Bill Guerin wants players who want to stay in Minnesota. "We like the players," Guerin said after signing Marcus Foligno and Mats Zuccarello to extensions. "They are invested in the Wild, and they want to win here. I believe in these guys. I love what they bring to the table — on the ice, off the ice, in the dressing room.
"I think they're a part of how we can get better here."
Guerin also was trying to ensure he could maintain a competitive roster while the Wild had $15 million in dead cap after he bought Zach Parise and Ryan Suter out. "I like having cost certainty going forward," Guerin said after extending Ryan Hartman. "These three guys have all expressed how much they wanted to stay here. We wanted to keep them."
The players have expressed their desire to play in St. Paul.
"This is where I want to be," Zuccarello said. "Why not do it as quick as possible and get it out of the way?"
"No-brainer, for sure," said Gaudreau, who signed a five-year, $10.5 million deal with a 15-team no-trade clause instead of testing the free-agent market last April. "My heart is here."
Home is where the heart is. But it’s a little easier to grow fond of a place when they hand you a full-guaranteed contract with no-move clauses. And some of Minnesota’s newly-extended players have grown too comfortable or are regressing. Foligno and Hartman occasionally play reckless hockey. Gaudreau hasn’t been productive.
Zuccarrello’s deal is the most reasonable. He’s still playing well and has good chemistry with Kirill Kaprizov. But going one for four isn’t going to help the Wild, especially in a season where they should be sellers. They could have traded Foligno, Hartman, or Gaudreau had they not extended them and used this season to get a valuable draft pick.
Instead, they’re trying to grab the final playoff spot, hoping that the Vancouver Canucks, Dallas Stars, or Colorado Avalanche don’t turn them into mincemeat in the playoffs. Anything can happen in the postseason, the old saying goes. Instead, the Wild have been a tease ever since they fired Dean Evason.

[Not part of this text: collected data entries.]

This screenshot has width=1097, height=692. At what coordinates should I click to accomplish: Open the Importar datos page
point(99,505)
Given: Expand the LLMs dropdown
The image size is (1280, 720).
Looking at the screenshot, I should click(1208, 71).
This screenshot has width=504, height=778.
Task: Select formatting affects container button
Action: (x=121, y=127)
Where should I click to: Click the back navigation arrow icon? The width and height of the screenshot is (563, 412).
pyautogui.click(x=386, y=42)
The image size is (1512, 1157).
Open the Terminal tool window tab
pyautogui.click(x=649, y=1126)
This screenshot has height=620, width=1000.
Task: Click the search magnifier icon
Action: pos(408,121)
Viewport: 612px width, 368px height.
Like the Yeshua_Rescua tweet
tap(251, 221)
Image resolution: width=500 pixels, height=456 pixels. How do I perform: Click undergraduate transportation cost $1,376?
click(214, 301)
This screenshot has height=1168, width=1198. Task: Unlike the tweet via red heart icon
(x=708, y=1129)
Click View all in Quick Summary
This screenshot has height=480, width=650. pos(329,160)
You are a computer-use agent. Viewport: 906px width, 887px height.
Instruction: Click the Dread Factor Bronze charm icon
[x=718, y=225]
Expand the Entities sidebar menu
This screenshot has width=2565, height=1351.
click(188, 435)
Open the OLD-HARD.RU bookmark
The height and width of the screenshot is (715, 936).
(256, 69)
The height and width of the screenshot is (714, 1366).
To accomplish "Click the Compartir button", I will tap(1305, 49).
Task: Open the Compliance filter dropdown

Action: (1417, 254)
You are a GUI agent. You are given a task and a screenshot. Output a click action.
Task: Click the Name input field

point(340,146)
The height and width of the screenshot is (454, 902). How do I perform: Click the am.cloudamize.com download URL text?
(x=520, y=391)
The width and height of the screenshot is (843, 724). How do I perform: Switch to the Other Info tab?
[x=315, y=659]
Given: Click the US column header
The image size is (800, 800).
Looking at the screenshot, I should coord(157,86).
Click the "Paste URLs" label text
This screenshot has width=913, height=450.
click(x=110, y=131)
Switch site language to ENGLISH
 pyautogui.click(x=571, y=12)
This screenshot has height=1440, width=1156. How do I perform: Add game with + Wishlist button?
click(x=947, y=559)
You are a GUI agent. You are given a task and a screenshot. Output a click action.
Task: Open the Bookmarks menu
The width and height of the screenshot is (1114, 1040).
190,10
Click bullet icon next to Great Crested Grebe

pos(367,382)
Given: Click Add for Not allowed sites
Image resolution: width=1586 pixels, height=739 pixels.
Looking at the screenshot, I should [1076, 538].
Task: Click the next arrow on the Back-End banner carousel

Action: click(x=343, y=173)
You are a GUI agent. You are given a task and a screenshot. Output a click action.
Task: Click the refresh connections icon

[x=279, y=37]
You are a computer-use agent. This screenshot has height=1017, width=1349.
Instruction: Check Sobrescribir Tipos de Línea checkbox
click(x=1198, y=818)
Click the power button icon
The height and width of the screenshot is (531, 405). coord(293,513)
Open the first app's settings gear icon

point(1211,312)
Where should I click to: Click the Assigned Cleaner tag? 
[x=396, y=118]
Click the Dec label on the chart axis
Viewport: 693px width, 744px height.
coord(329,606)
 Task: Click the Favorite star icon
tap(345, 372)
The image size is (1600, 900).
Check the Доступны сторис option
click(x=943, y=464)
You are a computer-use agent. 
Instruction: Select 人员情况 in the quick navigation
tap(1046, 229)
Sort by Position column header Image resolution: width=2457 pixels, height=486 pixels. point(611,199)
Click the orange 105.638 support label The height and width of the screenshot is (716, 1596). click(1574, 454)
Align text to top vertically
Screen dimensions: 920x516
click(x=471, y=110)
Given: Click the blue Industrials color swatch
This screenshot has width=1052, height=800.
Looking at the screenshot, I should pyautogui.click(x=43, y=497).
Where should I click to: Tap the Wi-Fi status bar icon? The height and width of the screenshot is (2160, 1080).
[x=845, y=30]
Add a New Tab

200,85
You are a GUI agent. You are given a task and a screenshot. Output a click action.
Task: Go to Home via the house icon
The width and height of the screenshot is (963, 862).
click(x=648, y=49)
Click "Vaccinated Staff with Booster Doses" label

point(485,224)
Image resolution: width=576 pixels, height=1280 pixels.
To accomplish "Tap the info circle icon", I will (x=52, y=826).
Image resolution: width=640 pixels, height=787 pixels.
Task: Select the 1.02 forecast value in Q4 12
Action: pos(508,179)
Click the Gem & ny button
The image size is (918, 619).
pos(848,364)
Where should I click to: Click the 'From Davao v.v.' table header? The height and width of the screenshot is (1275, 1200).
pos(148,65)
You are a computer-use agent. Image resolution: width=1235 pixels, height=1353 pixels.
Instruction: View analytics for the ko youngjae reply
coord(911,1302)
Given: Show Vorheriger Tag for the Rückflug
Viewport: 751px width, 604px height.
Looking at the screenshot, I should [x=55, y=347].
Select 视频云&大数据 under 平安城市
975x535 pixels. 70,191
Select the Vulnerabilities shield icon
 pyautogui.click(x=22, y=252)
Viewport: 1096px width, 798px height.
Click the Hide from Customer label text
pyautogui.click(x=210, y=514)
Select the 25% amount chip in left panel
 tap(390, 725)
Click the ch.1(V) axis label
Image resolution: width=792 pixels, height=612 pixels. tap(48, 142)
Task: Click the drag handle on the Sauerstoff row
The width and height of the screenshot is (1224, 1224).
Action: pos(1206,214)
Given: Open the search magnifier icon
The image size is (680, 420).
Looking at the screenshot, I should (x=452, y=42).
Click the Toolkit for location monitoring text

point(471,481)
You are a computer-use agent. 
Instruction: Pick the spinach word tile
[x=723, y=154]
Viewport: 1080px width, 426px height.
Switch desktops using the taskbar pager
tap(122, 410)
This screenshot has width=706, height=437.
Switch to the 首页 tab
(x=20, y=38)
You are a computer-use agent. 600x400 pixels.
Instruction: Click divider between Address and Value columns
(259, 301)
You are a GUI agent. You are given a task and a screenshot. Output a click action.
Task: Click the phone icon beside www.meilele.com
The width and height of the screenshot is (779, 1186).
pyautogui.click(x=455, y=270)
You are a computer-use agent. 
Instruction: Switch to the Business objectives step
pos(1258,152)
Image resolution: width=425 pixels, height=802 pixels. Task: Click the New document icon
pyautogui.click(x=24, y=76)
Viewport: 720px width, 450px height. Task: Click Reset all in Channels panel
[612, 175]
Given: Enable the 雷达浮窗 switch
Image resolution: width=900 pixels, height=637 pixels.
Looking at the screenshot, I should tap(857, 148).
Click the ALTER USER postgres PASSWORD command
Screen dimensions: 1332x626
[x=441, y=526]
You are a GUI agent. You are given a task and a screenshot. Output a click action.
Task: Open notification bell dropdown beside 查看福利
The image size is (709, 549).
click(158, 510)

Their four-game win streak after hiring Hynes looked like a new-coach bump. But they won 11 of Hynes’ first 14 games, indicating he was doing something right. Then they lost eight of their next nine games, suggesting the new-coach smell had worn off. The Nashville Predators and Anaheim Ducks beat Minnesota before the All-Star break, which looked like a death knell.
But then they won four straight, including a game in Vegas, before the Buffalo Sabres beat them in overtime on Saturday. The Vegas Golden Knights won the Stanley Cup last year; Buffalo hasn’t made the playoffs since the 2010-11 season. Their 10-7 comeback over the Vancouver Canucks was a microcosm of their season. So it goes with the Wild. They’re good enough to get you invested, then lose in a way that feels almost personal. Then they start winning again.
Guerin has unintentionally built high variance into their DNA. He tried to lock in a core he believed would get the Wild through the Parise-Suter buyout years. But he failed to account for regression. Hartman is slowly devolving from a glue guy into a goon. Gaudreau’s production has slowed in the first year of his extension; Foligno will be in his mid-30s when his is up. Zuccarello no longer regularly plays on Kaprizov’s line.
It also doesn’t help that Guerin is a chaos agent. He traded Cam Talbot in a fit of pique. He also mutually parted ways with his cap guy in the middle of cap hell, and the league investigated him for verbal abuse. Guerin’s tenure as a player and league executive may be a virtue. But his irascible nature can be a vice. His loyalty, or insistence on cost certainty, falls somewhere in between. Lately, it has hampered the Wild. At the very least, it’s made them an inconsistent team.
Most good teams value veterans and solid depth players. But they don’t wantonly extend them to contracts with no-move contracts to account for variance. Players regress. Teams unexpectedly have bad seasons. Sometimes, a top pick is more valuable to the organization than the revenue from two or three playoff games. Guerin thought he was creating stability by signing players to long-term contracts. Instead, he created chaos.